Но мы все были разные. Тот воск, тот девственный воск, который покрывает хребет, таял на каждом по-своему. Урчанье конюха, завалившего девку в кустах крыжовника; рвущееся с веревки белье; мертвец в канаве; яблоня, застывшая под луной; крыса в червях; люстра, льющая синеву, - разное на воске у каждого отпечатывалось по-разному. Луиса ужасали свойства человеческой плоти; Роду наша жестокость; Сьюзен не могла делиться; Невил хотел порядка; Джинни любви; и так далее. Мы страдали ужасно, становясь отдельными существами.
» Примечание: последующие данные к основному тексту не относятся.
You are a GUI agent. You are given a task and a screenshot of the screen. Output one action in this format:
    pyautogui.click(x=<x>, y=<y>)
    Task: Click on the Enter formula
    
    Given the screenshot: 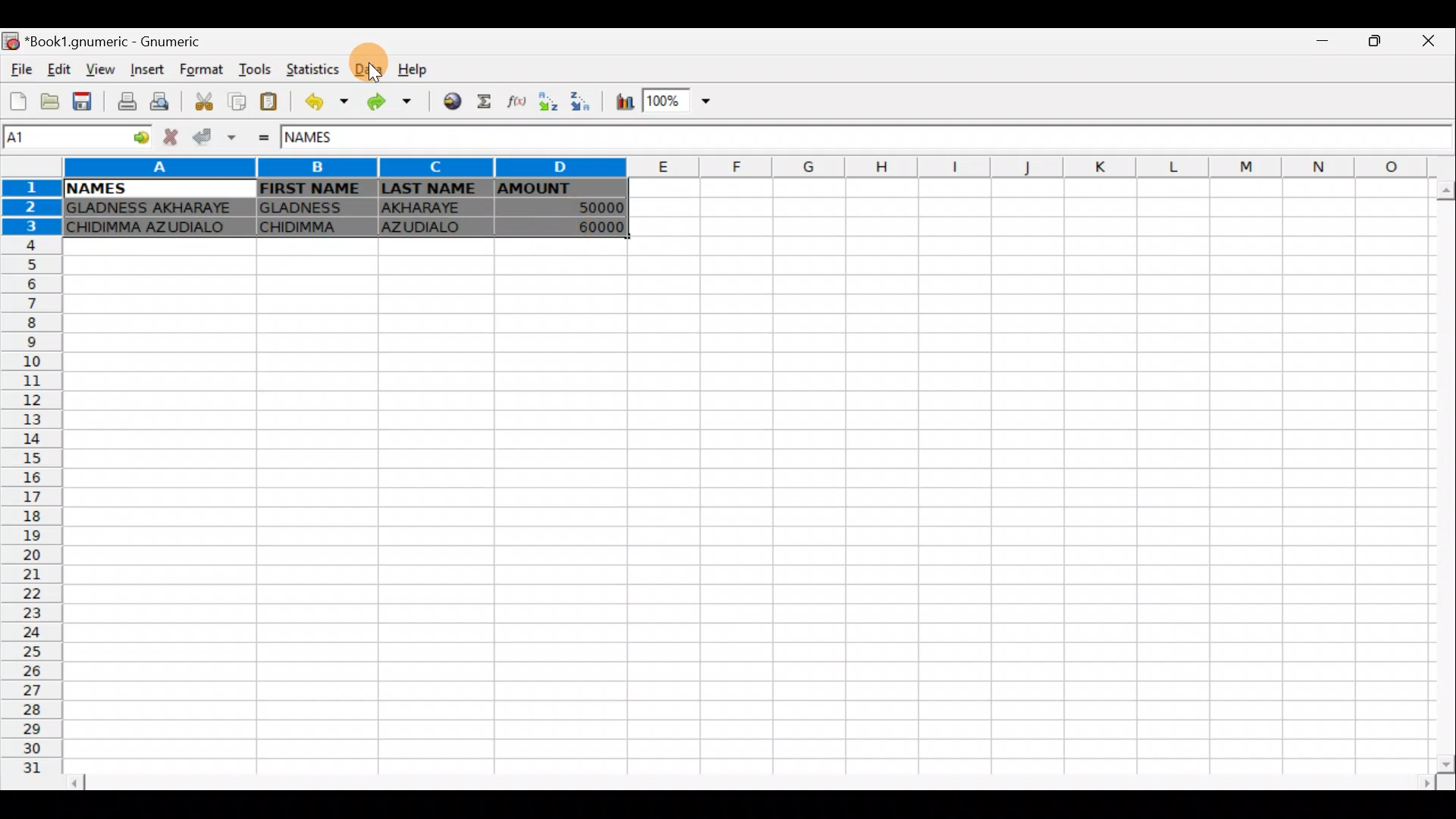 What is the action you would take?
    pyautogui.click(x=266, y=139)
    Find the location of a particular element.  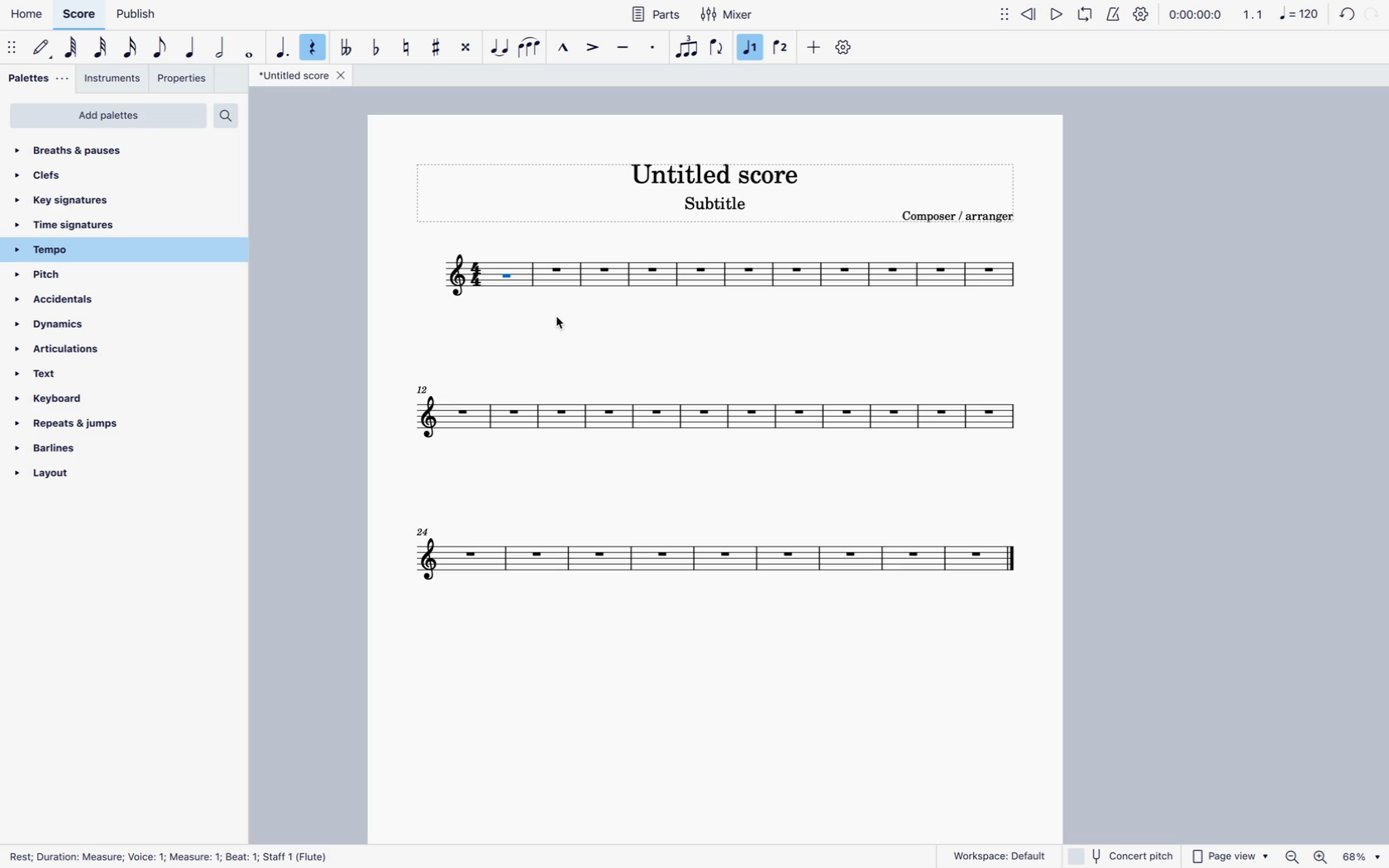

time is located at coordinates (1196, 15).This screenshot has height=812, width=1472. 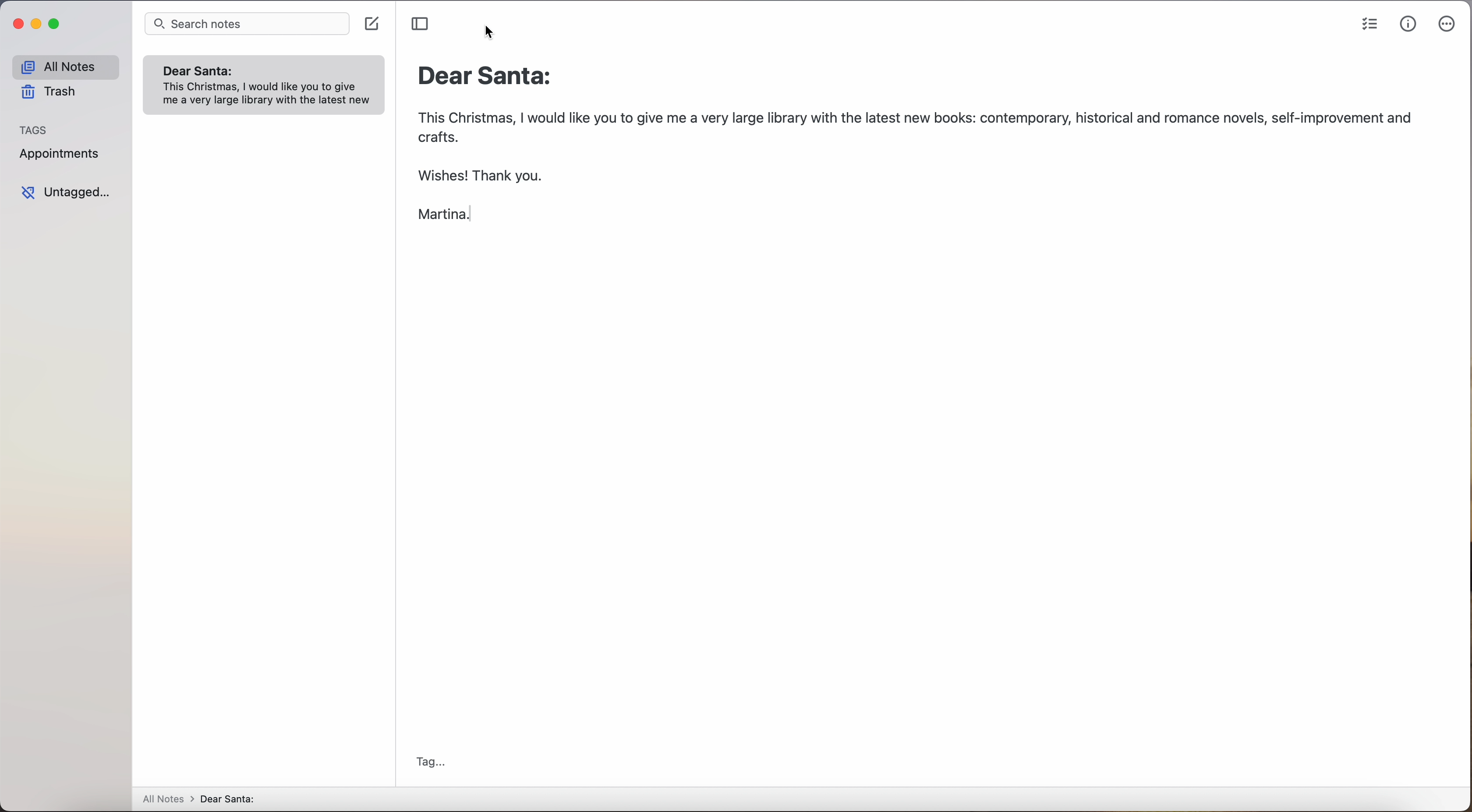 What do you see at coordinates (492, 76) in the screenshot?
I see `Dear Santa:` at bounding box center [492, 76].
Я, однако, уберегся от таких крайностей, пережил многих своих друзей, расплылся, поседел, стреляный воробей, как говорится, ибо панорама жизни, нет, не с крыши, но с четвертого этажа - вот что восхищает меня, а не то, что женщина сказала мужчине, даже если этот мужчина - я сам. И потому - как могли бы меня изводить в школе? Как могли меня травить? Скажем, наш директор входил в часовню, весь подавшись вперед так, будто при штормовом ветре он выходил на палубу военного корабля и отдавал команды сквозь рупор, ведь люди, облеченные властью, всегда театральны, - разве я его ненавидел, как Невил, разве я его почитал, как Луис? Я делал заметки, когда мы сидели все вместе в часовне. Были колонны, и тени, и медь надгробий, и мальчишки тузили друг друга и менялись марками под прикрытьем молитвенников; сипел насос; директор вещал о бессмертии и о том, что мы должны вести себя так, как подобает мужчинам; Персивал чесал ляжку. Я делал заметки для своих историй; рисовал портреты на полях записной книжки и так становился еще более независимым. Вот один-другой образ, что сберегла память.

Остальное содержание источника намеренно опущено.